--- begin Supplied passage ---

Ulysses S. Grant's Connecticut Connection

General Grant's ties to the Nutmeg state are many and varied.

The motto of the Scottish clan “Grant” is “Stand fast; stand sure.” There could be no more appropriate motto for the 18th President of the United States and victorious general for the Union during the Civil War, Ulysses S. Grant. It is most appropriate too, that the steadfast Grant, who was born 189 years ago this week on April 27, 1822, had deep roots in the “land of steady habits,” Connecticut.

In chapter one of his Personal Memoirs, General Grant tells us that he was 8th in direct line from his ancestor, Matthew Grant, who set sail from England around 1630 on the Mary and John, settling first in Dorchester, MA. By 1635, Matthew had made his way to Windsor, where he spent the rest of his life. Matthew acted as town clerk and county surveyor for more than 40 years in Windsor.

Six generations of the Grant family lived in Windsor or ‘across the river” — presumably South Windsor — up through General Grant’s grandfather, Noah Grant, himself a Revolutionary War veteran. The general’s great-grandfather, also named Noah, fought in the French and Indian Wars with his younger brother, Solomon. Both lost their lives in that 1756 conflict.

 Grant’s grandfather eventually moved the family to Pennsylvania after the war and then to the Western Reserve area of Ohio. Here, again, is a Connecticut connection to the Grant family, as that part of Ohio was actually owned by Connecticut at the time and was sometimes referred to as “New Connecticut.” It was here in Pleasant Point, Ohio, that Hiram Ulysses Grant entered the world on April 27, 1822.

The confusion that arises from Grant’s name — he is most often referred to as “U.S.” Grant — stems from an unintentional error by the congressman who nominated him to West Point, who mistakenly thought that “Ulysses S. Grant” was his real name. Over the years “U.S.” came to have various meanings. “Ulysses Simpson” — Simpson being his mother’s maiden name—was one. “Unconditional Surrender” — referring to his steadfastness of purpose and determination in battle — was another; “Uncle Sam” or just plain “Sam” were others. Grant himself ultimately settled on “Ulysses S. Grant” as an adult.

--- end Supplied passage ---

Problems and tasks:
1. Answer these questions from the passage on Grant's Connecticut connection.
(a) In which town had Matthew Grant settled by 1635?
(b) Which younger brother fought alongside the general's great-grandfather in the French and Indian Wars?
(c) What maiden name did Grant's mother have?
2. From the item-finding listing, copy out the lines verbatim, starting at the line containing "The height and width of the screenshot is (586, 650)." and ending at the line containing "The width and height of the screenshot is (1148, 1058).".

--- begin Listed records ---

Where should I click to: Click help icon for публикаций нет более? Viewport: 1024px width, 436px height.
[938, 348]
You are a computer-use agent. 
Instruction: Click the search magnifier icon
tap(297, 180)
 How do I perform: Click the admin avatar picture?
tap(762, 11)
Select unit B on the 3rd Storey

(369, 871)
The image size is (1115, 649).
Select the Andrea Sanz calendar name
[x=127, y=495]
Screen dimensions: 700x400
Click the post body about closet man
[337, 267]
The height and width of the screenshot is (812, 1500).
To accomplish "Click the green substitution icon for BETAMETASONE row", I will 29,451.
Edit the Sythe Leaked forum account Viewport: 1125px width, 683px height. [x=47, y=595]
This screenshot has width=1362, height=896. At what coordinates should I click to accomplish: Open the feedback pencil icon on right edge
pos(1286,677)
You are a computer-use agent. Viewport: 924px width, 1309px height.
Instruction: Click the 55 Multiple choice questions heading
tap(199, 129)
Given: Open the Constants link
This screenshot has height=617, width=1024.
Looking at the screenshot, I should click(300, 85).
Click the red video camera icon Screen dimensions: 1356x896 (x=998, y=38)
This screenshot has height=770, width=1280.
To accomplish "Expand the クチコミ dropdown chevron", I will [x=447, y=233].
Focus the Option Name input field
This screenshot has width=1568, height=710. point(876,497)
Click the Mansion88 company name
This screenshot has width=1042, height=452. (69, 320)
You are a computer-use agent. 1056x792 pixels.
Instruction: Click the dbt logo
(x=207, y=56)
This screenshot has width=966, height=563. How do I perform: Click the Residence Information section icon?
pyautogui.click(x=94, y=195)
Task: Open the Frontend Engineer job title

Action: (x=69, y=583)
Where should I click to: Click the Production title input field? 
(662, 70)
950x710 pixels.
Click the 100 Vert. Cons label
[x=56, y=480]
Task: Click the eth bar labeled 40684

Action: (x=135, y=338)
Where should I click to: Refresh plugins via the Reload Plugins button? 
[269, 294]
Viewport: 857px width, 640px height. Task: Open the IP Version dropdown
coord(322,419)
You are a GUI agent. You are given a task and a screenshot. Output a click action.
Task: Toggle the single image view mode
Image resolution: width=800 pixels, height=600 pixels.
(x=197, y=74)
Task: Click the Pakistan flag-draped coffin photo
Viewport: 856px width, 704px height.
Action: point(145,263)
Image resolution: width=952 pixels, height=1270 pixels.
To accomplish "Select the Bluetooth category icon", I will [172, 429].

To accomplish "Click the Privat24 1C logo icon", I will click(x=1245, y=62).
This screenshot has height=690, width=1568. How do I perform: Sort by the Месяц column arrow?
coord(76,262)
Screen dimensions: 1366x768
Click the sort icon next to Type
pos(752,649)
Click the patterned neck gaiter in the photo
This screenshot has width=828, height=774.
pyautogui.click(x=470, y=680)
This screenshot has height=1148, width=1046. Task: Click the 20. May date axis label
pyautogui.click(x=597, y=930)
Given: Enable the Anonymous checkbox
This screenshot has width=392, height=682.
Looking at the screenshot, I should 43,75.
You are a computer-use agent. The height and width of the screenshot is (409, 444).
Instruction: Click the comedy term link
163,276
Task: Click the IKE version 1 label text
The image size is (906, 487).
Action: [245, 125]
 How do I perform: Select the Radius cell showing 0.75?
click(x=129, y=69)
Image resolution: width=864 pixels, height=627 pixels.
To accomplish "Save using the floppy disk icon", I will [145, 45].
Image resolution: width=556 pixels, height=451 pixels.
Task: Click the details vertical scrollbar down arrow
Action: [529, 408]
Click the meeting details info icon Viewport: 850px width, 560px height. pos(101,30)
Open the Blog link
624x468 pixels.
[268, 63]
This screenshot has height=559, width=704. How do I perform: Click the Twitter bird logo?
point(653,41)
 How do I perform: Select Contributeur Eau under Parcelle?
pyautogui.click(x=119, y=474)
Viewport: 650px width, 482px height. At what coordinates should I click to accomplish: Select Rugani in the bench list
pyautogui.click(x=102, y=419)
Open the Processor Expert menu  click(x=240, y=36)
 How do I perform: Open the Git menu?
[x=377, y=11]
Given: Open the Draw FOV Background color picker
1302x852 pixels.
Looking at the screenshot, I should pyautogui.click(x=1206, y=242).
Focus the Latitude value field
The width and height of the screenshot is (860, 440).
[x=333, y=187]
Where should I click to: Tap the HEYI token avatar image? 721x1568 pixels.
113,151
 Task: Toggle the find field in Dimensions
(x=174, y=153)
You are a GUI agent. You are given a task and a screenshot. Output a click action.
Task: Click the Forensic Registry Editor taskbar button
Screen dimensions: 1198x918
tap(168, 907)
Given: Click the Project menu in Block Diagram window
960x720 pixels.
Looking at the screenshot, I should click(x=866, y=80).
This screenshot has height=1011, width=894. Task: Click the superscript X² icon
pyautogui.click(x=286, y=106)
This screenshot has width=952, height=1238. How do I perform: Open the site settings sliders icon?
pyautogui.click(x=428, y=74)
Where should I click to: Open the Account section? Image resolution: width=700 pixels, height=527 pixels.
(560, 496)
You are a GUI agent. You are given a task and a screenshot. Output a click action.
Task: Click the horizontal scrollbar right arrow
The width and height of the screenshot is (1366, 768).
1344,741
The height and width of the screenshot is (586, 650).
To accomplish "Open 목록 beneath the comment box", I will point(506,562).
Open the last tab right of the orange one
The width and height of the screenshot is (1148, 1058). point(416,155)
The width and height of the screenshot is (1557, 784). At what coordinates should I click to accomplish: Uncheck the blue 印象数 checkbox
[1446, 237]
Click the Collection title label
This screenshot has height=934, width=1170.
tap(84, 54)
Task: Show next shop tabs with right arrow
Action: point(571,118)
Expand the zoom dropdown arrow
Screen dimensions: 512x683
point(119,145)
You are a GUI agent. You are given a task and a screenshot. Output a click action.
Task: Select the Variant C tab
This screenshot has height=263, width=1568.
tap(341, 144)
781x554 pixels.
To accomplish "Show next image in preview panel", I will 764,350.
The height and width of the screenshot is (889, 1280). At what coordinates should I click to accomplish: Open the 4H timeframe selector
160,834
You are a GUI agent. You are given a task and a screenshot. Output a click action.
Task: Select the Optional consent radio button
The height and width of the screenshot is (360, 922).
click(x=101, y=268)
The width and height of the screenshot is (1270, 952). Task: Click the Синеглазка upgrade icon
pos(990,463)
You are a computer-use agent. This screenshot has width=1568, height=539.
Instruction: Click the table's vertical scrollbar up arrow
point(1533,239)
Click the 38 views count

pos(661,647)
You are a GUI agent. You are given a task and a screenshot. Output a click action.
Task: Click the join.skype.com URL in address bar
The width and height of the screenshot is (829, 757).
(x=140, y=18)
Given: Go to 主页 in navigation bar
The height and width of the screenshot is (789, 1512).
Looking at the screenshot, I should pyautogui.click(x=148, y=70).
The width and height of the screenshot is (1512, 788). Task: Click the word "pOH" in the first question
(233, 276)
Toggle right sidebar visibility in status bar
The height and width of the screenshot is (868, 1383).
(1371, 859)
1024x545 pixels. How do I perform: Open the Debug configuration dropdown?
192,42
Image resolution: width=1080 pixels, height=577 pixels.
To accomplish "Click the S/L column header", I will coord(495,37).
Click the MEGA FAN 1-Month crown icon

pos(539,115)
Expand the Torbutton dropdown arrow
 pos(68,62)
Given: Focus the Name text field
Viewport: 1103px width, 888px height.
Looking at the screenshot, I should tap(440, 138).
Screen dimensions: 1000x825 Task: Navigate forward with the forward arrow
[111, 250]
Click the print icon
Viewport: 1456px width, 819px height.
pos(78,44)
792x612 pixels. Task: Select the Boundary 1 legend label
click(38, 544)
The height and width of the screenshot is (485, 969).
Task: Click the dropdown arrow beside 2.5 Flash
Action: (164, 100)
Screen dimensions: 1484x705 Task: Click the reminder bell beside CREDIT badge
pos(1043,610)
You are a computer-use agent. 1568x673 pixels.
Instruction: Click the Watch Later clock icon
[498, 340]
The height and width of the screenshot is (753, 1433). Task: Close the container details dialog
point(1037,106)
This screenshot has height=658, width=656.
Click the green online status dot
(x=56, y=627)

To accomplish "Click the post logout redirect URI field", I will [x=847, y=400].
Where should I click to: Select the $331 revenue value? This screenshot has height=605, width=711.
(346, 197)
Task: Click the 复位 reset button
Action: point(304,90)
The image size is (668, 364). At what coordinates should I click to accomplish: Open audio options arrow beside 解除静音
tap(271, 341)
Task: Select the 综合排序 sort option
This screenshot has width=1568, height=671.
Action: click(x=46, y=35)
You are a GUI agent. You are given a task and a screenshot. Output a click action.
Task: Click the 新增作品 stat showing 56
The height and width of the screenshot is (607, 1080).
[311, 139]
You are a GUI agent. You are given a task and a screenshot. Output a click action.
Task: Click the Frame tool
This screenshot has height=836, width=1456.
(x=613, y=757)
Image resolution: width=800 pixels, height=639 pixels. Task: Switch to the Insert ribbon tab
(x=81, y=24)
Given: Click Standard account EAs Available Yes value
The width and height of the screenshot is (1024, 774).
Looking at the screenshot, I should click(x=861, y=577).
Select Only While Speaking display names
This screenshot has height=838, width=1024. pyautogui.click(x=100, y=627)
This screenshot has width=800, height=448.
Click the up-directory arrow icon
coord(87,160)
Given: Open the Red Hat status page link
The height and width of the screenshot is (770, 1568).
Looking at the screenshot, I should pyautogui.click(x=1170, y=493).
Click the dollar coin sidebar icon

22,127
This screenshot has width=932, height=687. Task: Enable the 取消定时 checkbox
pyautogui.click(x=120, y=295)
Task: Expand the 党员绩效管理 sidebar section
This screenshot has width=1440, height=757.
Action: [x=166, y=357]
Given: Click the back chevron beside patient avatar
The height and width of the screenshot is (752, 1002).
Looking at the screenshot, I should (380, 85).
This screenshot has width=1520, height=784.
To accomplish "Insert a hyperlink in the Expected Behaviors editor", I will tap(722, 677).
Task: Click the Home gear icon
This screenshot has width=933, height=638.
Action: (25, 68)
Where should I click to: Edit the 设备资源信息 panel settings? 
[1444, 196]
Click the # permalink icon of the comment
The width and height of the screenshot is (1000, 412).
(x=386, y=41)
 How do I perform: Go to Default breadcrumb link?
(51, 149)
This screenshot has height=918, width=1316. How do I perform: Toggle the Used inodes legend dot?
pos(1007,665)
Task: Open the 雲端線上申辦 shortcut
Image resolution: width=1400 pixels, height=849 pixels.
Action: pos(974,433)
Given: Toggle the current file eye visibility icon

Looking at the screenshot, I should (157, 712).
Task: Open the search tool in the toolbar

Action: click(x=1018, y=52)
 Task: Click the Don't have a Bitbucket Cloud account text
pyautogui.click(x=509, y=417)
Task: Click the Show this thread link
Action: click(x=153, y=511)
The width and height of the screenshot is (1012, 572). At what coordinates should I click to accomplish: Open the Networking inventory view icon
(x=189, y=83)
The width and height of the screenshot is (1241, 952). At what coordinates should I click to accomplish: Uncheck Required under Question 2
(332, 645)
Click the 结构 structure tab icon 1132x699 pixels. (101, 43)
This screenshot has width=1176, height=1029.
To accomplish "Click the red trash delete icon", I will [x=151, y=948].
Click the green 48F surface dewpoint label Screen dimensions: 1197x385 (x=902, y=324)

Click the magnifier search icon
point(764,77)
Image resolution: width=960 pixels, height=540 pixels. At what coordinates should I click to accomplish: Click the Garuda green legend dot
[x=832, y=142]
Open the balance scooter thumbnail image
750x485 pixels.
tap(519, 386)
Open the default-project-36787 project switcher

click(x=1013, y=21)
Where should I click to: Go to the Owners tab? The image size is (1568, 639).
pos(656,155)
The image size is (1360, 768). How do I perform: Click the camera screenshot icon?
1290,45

--- end Listed records ---

Answers:
1.
(a) Windsor
(b) Solomon
(c) Simpson

2.
The height and width of the screenshot is (586, 650).
To accomplish "Open 목록 beneath the comment box", I will point(506,562).
Open the last tab right of the orange one
The width and height of the screenshot is (1148, 1058). point(416,155)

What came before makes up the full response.